Slash commands inside the REPL: /rag on|off, /rag-show on|off, /rag-chunks on|off, /rag <text> for one-off retrieval without a model call.

8. Bundle a model + persona + corpus into one alias

If you find yourself doing the same chat <model> --rag <path> repeatedly:

hydra-llm create gemma-2-2b ~/personas/code-helper.md cool-app-bot \
    --rag-index ~/projects/cool-app

hydra-llm chat cool-app-bot          # no flags. Retrieval just works.

The bundle is a single declarative entry in ~/.config/hydra-llm/catalog.yaml. Move that file across machines and the bundle moves with it.

9. Federate: query across every indexed folder

hydra-llm rag stores                 # list every folder you have indexed
hydra-llm query "..." --all          # federated search across all of them
hydra-llm query "..." --tag work     # only stores tagged with 'work'
hydra-llm chat <model> --rag-all     # chat with retrieval across all stores

That is the whole arc, end to end. Everything below is depth on each piece.

What you actually get

Stable OpenAI-compatible endpoints

Every running model exposes POST /v1/chat/completions on its own local port. Point Aider, Continue.dev, Open Interpreter, lillycoder, or your own scripts at http://localhost:18080/v1; rotate which model is behind that port with stop A && start B. No client config changes, no API keys.

Container lifecycle without docker-fu

start, stop, stop-all, status, api. Two engine images (Vulkan + CPU) build on first setup and auto-select per hardware. CPU fallback if Vulkan misbehaves. Each model gets a stable container name and a reserved port.
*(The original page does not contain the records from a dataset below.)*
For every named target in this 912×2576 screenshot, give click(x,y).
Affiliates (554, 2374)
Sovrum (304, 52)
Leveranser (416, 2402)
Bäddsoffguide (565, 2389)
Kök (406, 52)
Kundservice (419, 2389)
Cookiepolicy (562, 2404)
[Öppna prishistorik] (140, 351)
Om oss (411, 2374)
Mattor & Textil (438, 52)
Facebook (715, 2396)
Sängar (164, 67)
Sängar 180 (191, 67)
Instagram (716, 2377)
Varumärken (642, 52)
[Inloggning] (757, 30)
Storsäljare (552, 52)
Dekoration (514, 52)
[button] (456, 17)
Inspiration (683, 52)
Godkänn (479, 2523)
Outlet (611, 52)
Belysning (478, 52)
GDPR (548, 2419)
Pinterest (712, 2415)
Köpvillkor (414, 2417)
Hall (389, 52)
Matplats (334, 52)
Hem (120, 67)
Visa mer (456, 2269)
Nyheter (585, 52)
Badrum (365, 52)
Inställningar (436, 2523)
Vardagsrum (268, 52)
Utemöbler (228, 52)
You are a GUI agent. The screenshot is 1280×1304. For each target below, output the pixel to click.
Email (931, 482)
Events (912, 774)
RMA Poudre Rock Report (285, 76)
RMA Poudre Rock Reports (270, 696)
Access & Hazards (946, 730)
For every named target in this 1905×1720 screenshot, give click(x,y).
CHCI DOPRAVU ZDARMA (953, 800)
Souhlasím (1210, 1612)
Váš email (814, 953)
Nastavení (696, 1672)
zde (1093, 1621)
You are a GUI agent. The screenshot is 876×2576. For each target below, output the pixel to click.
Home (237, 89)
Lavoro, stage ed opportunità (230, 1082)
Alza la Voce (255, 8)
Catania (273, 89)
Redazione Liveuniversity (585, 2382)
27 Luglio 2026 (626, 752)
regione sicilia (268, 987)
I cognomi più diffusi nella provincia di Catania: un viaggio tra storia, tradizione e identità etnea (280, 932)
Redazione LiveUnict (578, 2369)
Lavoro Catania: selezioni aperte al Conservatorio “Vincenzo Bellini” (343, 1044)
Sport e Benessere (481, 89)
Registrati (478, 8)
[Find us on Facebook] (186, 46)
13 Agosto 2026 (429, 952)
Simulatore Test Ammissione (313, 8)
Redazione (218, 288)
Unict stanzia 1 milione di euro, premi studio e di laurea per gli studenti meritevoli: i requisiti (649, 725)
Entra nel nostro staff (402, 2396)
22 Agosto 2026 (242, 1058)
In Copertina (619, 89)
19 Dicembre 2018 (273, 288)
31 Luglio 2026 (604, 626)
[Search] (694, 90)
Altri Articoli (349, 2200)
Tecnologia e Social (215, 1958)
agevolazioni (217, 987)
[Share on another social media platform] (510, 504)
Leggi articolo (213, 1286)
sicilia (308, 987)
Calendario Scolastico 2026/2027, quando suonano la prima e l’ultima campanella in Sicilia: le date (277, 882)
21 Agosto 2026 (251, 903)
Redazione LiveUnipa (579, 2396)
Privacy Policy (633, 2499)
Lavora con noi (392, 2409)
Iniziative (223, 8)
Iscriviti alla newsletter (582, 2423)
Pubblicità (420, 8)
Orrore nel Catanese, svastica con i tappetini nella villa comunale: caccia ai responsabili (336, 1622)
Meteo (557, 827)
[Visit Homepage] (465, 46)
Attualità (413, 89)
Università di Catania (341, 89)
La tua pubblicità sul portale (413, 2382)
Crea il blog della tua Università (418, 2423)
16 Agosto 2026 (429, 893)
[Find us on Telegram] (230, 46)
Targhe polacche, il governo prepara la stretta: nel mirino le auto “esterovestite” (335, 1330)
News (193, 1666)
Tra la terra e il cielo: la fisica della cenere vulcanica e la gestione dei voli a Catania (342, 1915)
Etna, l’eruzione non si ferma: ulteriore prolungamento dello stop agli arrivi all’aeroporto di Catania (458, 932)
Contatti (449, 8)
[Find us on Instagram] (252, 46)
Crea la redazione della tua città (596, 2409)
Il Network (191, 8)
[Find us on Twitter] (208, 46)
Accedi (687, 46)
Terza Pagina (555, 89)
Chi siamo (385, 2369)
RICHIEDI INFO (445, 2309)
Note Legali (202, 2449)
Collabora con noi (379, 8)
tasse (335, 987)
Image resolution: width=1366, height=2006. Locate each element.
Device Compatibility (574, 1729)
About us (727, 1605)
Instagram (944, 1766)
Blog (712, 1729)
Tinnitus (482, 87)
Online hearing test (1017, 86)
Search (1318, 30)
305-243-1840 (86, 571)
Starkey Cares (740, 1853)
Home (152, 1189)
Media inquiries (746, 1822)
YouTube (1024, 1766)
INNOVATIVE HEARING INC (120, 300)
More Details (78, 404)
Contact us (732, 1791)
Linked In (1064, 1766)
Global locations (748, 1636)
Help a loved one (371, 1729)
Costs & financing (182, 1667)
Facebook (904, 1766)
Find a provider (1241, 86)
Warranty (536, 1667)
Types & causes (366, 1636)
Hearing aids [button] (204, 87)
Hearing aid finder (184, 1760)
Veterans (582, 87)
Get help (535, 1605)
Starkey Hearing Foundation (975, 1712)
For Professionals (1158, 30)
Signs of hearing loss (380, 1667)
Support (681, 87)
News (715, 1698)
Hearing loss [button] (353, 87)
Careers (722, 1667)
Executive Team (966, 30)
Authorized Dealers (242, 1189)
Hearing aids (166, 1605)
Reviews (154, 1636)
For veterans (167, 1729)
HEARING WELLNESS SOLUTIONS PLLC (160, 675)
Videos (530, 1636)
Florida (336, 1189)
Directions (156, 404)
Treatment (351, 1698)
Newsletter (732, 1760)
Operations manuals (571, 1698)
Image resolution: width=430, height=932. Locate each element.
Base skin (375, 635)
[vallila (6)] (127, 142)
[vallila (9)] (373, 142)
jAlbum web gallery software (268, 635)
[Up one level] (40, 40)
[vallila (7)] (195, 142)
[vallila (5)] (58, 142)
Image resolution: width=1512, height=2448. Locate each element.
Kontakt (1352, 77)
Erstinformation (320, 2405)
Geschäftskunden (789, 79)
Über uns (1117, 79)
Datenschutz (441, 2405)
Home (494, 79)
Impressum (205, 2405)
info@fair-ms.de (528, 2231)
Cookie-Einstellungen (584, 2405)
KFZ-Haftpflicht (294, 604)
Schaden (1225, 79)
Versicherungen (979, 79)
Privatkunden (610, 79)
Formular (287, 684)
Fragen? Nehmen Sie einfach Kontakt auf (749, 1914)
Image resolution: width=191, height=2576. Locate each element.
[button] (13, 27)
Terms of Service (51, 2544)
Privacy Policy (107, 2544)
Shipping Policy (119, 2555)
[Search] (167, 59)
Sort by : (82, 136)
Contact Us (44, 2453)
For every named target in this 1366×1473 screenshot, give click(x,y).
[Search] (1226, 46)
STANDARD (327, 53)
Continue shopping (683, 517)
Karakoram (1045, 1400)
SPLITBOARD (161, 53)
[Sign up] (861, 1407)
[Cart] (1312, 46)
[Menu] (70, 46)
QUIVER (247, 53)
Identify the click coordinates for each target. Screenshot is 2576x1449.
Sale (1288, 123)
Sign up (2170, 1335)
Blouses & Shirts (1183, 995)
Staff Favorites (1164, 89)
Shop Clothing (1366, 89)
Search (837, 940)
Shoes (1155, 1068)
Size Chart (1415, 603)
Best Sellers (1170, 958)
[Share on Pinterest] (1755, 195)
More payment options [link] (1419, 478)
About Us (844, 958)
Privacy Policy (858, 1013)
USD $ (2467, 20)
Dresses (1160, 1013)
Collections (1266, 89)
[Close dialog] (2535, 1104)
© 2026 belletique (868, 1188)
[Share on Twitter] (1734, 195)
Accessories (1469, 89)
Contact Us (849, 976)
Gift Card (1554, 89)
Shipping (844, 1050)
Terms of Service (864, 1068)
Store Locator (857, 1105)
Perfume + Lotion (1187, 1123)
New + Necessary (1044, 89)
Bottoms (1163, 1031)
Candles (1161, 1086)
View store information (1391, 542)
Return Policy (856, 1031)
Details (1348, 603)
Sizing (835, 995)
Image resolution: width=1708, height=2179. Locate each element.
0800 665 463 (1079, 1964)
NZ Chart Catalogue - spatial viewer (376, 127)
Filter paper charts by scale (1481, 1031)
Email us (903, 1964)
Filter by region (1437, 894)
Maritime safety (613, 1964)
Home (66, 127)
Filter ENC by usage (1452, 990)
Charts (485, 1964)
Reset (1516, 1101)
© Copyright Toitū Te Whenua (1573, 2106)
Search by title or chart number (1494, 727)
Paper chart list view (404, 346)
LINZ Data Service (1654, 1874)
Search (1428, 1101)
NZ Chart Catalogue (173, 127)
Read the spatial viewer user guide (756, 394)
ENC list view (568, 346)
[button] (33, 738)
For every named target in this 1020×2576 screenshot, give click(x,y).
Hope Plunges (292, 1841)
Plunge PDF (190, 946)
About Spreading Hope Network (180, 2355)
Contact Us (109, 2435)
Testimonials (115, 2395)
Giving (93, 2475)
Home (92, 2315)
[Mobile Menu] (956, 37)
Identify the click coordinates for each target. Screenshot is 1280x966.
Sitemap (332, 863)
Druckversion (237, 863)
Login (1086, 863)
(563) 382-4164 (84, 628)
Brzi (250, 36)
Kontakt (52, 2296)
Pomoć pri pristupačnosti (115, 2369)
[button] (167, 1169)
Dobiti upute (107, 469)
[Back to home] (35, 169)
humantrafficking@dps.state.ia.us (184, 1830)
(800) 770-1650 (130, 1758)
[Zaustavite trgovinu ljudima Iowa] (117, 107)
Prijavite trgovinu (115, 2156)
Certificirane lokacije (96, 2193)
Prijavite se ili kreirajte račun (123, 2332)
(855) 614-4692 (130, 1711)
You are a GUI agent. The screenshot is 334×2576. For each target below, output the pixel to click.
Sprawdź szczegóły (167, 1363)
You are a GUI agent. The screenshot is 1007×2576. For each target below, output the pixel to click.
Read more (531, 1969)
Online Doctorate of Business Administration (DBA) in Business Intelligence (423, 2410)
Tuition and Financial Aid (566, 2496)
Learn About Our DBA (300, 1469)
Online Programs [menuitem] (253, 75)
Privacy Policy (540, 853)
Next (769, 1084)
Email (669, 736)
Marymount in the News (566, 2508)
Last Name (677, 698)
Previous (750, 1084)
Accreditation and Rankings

Hardware-aware curated catalog

list-online filters community GGUFs (Bartowski, lmstudio-community, mradermacher) to what your machine can run. Anonymous downloads, no HF account needed. Tiers cover 4 GB Pi-class up to 70B-on-iGPU Strix-class boxes.

RAG over any folder new

Walk + classify code-vs-prose + line-aware chunk + embed each chunk with the right embedder + store in <folder>/.hydra-index/ (LanceDB). Re-runs are incremental: only changed files re-embed. Federated query across every folder you've indexed. RRF fusion across code and prose.

Catalog-bound bundles new

A chat-catalog entry can carry system_prompt, params, and a rag_index: path. create <model> <persona.md> <id> --rag-index <path> bakes all three into one alias. Then chat <alias> runs everything, no flags. Move the model+persona+corpus across machines as one declarative unit.

KDE Plasma 6 panel widget

Per-row Start/Stop, Console launcher, inline log pane, prompt/params editor. HAL-eye tray indicator that breathes faster as system load rises and turns solid red once a model is healthy. Reads the same config as the CLI; addlocal entries appear automatically.

Personas, prompts, params

Three layers, narrowest wins. Persona files in personas/, per-alias prompts in prompts/, per-alias sampling params in params/. Inline catalog values override files. create <model> <persona.md> <id> bakes a persona's body into a new alias as inline system_prompt.

Persistent chat sessions

Sessions saved as JSON in ~/.local/state/hydra-llm/sessions/. Resume by name with --session <name>, or pin the session file to any path: chat gemma-2-2b ./project-notes.json.

RAG, in depth

RAG (retrieval-augmented generation) means: when you ask a question, hydra retrieves relevant chunks from a corpus and prepends them to the prompt, so the model answers based on text it didn't have to memorise.

What is an embedder

An embedder is a small specialised model that does one thing: take a piece of text in, output a fixed-size list of numbers (a vector) out. Different texts that mean similar things produce vectors that are mathematically close. That is what makes "find the chunk most similar to this question" possible: the question becomes a vector, every chunk in your folder is already a vector, and finding nearest neighbours is just arithmetic.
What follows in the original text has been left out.